The shortest trees found were 45,100 steps. The number of species in each clade is given in parentheses; not all 560 species occurred in a clade portrayed in this summary tree. Jackknife support is given below branches.
High resolution image and legend (0K)Table 1: Familiar taxa and the clades in which they are placed in the phylogenetic tree shown in Fig. 1
Although some minor portions of the tree are weakly supported, the first branches of angiosperm phylogeny, Amborella, Nymphaeales, Austrobaileya-Illicium-Schisandra (plus Trimenia14) now seem clear14, 22. The relationships among orders of magnoliids are only weakly supported, as is the position of the monocots. Within the eudicots, the branching order of the major clades is fairly clear, but levels of support could be increased by additional data. Finally, although the core eudicots form a clade (JK 100%), the relationships among rosids, Caryophyllales, asterids and a number of smaller clades lack substantial JK support. Additional data, both molecular and morphological, could increase support for these relationships.

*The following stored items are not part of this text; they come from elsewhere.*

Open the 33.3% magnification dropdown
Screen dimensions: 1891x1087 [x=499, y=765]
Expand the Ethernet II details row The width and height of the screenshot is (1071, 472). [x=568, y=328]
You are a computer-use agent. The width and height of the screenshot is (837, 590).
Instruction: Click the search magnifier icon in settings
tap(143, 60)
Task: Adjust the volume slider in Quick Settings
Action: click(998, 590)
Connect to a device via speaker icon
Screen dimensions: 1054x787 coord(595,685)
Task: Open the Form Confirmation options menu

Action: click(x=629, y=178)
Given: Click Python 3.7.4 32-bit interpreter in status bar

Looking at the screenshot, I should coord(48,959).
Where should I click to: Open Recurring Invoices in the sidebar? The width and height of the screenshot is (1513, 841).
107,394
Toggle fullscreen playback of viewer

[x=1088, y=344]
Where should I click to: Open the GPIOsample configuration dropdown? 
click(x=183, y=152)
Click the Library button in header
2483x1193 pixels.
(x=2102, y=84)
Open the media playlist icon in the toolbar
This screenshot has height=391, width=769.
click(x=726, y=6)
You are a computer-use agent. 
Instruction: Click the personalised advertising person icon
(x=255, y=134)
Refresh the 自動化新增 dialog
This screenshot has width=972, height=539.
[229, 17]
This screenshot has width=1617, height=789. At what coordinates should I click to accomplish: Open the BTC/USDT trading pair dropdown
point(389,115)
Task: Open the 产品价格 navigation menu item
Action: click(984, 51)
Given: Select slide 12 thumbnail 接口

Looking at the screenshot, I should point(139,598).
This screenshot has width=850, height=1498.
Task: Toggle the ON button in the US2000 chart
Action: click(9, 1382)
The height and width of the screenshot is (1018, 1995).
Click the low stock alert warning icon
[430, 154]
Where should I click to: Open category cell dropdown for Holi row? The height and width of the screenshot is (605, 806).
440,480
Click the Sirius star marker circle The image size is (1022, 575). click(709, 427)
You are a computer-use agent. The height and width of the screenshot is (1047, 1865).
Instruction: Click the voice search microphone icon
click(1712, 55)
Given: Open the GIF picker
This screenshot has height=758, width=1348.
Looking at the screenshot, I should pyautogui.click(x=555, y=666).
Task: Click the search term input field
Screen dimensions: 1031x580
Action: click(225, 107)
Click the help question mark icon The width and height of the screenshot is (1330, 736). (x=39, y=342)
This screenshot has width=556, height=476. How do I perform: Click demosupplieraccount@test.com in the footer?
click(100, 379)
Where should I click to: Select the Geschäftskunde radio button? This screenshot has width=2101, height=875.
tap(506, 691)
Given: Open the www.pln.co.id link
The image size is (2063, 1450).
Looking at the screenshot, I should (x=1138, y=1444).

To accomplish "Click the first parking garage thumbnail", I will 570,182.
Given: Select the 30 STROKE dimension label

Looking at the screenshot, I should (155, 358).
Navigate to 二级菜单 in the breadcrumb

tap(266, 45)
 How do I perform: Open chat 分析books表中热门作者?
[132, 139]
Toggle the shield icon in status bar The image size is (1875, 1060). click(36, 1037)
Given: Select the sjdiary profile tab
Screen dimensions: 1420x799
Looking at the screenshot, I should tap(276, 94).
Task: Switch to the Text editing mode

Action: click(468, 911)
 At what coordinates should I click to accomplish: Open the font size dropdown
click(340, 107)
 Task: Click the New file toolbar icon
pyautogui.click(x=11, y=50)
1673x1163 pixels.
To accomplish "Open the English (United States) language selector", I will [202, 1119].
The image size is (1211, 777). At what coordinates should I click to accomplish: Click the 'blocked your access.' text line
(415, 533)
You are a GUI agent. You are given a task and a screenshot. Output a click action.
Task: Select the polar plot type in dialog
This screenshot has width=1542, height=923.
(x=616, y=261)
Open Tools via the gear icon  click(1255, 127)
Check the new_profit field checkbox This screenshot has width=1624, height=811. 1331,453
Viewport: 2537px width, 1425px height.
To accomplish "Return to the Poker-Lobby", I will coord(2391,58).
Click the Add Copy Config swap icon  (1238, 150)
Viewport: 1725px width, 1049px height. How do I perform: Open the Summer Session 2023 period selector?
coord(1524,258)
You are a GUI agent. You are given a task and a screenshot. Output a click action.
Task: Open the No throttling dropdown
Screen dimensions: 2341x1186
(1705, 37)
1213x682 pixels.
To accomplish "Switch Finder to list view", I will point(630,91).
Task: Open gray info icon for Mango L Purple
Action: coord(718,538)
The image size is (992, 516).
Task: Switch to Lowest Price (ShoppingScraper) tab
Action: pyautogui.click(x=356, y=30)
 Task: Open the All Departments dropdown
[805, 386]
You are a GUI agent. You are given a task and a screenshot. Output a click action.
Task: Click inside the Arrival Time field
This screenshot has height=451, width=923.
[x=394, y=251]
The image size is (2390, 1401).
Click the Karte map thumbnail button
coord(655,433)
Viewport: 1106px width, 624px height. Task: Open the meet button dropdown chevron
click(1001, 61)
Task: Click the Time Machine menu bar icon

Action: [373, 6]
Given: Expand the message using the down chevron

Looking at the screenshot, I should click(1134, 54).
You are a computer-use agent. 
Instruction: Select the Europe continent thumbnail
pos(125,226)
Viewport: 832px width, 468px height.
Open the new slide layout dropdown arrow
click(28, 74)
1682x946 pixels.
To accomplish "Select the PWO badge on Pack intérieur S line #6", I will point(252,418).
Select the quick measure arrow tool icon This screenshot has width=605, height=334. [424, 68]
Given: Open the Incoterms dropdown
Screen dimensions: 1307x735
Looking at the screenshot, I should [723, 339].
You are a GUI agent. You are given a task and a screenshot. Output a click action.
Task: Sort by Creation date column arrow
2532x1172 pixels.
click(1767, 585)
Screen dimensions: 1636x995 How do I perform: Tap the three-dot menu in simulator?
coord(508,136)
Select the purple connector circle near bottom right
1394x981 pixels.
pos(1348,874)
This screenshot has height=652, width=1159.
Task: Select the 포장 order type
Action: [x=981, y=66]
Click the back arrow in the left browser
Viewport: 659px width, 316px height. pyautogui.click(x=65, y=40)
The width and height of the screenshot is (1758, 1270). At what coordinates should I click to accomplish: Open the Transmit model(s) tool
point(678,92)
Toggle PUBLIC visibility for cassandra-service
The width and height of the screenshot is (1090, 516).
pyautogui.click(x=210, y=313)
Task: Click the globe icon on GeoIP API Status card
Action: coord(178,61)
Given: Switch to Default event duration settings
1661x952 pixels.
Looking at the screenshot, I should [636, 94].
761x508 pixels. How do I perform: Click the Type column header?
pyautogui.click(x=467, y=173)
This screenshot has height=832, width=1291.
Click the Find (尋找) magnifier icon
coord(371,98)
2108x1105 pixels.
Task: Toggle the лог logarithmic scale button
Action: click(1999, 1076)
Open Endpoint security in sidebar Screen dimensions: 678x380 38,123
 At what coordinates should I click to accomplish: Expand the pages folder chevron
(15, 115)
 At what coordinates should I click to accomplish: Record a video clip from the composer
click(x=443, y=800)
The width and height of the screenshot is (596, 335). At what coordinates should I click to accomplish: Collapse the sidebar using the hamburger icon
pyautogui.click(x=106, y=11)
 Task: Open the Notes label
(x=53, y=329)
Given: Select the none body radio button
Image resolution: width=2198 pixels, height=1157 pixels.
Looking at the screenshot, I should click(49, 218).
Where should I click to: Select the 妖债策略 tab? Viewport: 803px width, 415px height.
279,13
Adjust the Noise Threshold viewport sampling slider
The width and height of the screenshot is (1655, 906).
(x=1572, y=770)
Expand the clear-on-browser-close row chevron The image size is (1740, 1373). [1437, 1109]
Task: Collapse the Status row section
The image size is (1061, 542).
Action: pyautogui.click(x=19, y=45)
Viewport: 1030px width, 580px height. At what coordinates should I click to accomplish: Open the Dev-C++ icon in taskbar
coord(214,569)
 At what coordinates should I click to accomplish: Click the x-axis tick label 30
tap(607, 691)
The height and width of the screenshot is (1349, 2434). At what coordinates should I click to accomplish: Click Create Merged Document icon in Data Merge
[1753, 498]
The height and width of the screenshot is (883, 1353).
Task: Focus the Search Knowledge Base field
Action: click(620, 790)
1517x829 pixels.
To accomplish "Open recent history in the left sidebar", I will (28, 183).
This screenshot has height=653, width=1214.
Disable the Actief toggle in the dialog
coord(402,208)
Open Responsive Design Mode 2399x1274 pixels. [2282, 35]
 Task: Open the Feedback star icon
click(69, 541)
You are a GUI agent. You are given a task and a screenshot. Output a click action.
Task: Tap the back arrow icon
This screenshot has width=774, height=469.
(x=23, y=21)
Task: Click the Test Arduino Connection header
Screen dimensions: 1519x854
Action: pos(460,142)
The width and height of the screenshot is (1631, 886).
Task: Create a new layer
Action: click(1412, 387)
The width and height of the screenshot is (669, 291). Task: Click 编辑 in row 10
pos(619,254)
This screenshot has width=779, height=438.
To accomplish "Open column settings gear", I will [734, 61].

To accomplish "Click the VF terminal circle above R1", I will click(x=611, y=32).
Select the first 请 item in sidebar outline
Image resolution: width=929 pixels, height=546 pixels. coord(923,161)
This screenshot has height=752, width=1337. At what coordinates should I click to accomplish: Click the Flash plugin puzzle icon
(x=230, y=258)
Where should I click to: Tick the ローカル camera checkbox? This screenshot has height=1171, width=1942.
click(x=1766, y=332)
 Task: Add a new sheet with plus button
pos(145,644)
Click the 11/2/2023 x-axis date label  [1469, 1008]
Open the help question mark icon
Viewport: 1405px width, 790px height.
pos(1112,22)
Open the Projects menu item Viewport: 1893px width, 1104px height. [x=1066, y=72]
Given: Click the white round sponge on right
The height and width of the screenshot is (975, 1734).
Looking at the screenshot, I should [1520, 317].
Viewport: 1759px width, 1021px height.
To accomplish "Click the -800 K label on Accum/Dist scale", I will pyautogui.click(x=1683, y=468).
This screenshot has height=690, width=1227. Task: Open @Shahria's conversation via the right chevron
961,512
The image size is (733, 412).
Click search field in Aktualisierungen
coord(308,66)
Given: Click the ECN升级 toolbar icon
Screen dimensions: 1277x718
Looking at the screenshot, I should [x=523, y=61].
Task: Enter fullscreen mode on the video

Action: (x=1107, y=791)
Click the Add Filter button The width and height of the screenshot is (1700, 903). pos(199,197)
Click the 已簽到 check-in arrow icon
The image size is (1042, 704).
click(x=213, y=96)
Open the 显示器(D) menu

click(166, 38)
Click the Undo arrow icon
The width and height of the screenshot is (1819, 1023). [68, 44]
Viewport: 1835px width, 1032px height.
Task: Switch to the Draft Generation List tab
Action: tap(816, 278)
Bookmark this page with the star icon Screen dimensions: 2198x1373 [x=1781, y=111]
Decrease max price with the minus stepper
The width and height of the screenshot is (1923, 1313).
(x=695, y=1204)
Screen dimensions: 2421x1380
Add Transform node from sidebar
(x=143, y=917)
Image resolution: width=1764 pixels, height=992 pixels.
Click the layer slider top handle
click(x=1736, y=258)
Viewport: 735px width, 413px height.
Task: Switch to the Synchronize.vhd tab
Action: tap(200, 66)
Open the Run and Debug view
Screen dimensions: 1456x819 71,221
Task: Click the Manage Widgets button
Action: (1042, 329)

Despite some areas of poor resolution and/or weak support, the general structure of angiosperm phylogeny is now clear and well supported. Using this framework, long-standing questions of plant diversification can be addressed, and recent discoveries can be placed in the proper historical context. For example, petals have apparently arisen multiple times within the angiosperms, from sepals in some cases to stamens in others1, 26, 27, but the phylogenetic pattern of petal derivation is not clear. Using a phylogenetic tree such as ours, it would be possible to assess the homology of 'petals' throughout the angiosperms and then to search for genetic and developmental mechanisms of 'petal' formation28. Other aspects of floral evolution, such as the origin, maintenance and diversification of synorganized flowers1 in the core eudicots and patterns of stamen organization3, can also be addressed. Inferences of diversification of other angiosperm characteristics, such as morphology, physiology, ecology and genome structure, are now possible on a much more robust basis than previously possible. Although large analyses of the angiosperms have been reported9, 11, 12, 13, this study provides both greater resolution and stronger support for the relationships inferred. The use of broad taxon sampling and many characters limits spurious results due to homoplasy and unequal rates of evolution among taxa and provides stronger support for relationships because historical information from all three genes is combined. Our tree, which employs three times the quantity of data used to construct most other trees, provides a substantially more secure foundation for inferring the evolution of key features in the angiosperms.
Methods
Selection of species was designed to sample all major groups of angiosperms, using recent classifications23, 24 and phylogenetic studies11, 13, 16 as guides. Sequences of rbcL, atpB, and 18S rDNA were amplified by polymerase chain reaction (PCR) and sequenced using an ABI 377 automated DNA sequencer. Details of sampling, DNA extraction, PCR amplification, sequencing and alignment will be published elsewhere (D.E.S. et al., manuscript in preparation). Voucher information, GenBank numbers and the aligned data matrix are available at http://www.wsu.edu:8080/~soltilab/, http://www.kewgardens.org and http://www.ucjeps.berkeley.edu/bryolab/greenplantpage.html. Heuristic parsimony analyses were conducted using PAUP* 4.0 (ref. 29) and the ratchet (K. Nixon) with NONA (P. Goloboff). Parsimony JK analyses30 (1,200 replicates, each with ten random-entry order replicates and branch swapping) were used to measure support for the topology. The gymnosperms Ephedra, Gnetum, Welwitschia, Ginkgo, Pinus, Podocarpus and Taxus were specified as the outgroup.